« De tout ce qui est écrit, je ne lis que ce quelqu'un écrit avec son sang.
Écris avec ton sang : et tu verras que le sang est esprit. »
Nietzsche Ainsi parlait Zarathoustra (Discours Lire et écrire)
Cette phrase peut sonner de façon romantique. Un Zarathoustra qui ne renierait pas les vers de Musset L'homme est un apprenti, la douleur est son maître/Et nul ne se connaît tant qu'il n'a pas souffert.
Un romantisme indéniable, mais qui ne me paraît pas du tout porter la fine pointe du passage. L'image du sang n'est pas tant là pour signaler la douleur que pour dire l'énergie de la vie, la vie comme énergie. Car la vie est chose qui circule, chaleur, courant. D'où le rapprochement décisif entre le sang et l'esprit. Nietzsche cherche dans ses écrits ce qu'il cherche dans ceux des autres, l'écriture en sang et en esprit. Il écrit dans le souffle intime qui le fait qui il est.
Ce souffle intime, c'est comme un petit animal en soi. Ce n'est pas l'âne de l'autre jour, mais un tout petit être qui est au monde une boule palpitante de vie, connecté à tout ce qui palpite, aux couleurs qui vibrent, aux secondes qui s'égrènent, surtout lorsque la musique les rend sensibles. Je dis ça parce qu'en écrivant, là, j'écoute la musique de Bach que font vibrer les doigts de Glenn Gould. Bach, l'essentiel. La palpitation de la vie, ce battement fondamental, c'est son rythme exactement, le mouvement ininterrompu qu'il a cherché, obsessionnellement. Qu'il a cherché, et, le miracle est là, qu'il a su poser patiemment en chaque endroit de son œuvre, en chaque moment de sa vie créatrice. Bach aussi écrivait avec son sang. (C'est ce qu'a si bien vu Alexandre Astier dans son spectacle Que ma joie demeure).

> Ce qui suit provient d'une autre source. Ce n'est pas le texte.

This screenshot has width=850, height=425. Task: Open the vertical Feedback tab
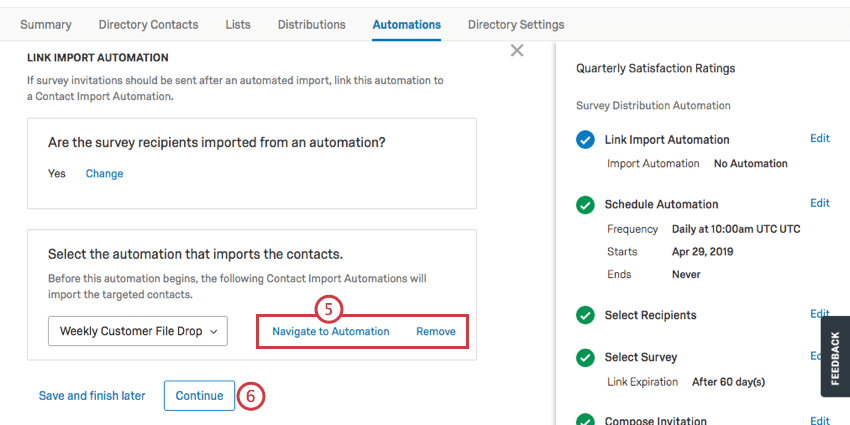pyautogui.click(x=835, y=357)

Ajoutons cependant que tout le monde n'est pas Nietzsche ou Bach, et l'écriture de sang ne garantit pas nécessairement un contenu plus fort, plus intéressant, ni un gain esthétique ou éthique. Avec son sang, on peut aussi bien écrire des choses superficielles, des conneries caractérisées, des horreurs, des méchancetés, gratuites ou pas. Simplement l'écriture de sang a toujours pour elle la justesse, une certaine adéquation à une vérité de son auteur. C'est une écriture qui ne triche pas : avec son sang, dans les histoires plus ou moins faustiennes, on signe le pacte par lequel on vend son âme au diable, en échange de la vie que l'on désire.
Nietzsche ne fait pas de son Zarathoustra un Faust. Ni un diable ni un dieu (oui je sais faudra bien qu'on parle de cette histoire d'Ubermensch, mais chaque chose en son temps). Il en fait un homme selon son cœur battant, pour lui donner une vie écrite à l'encre de son sang.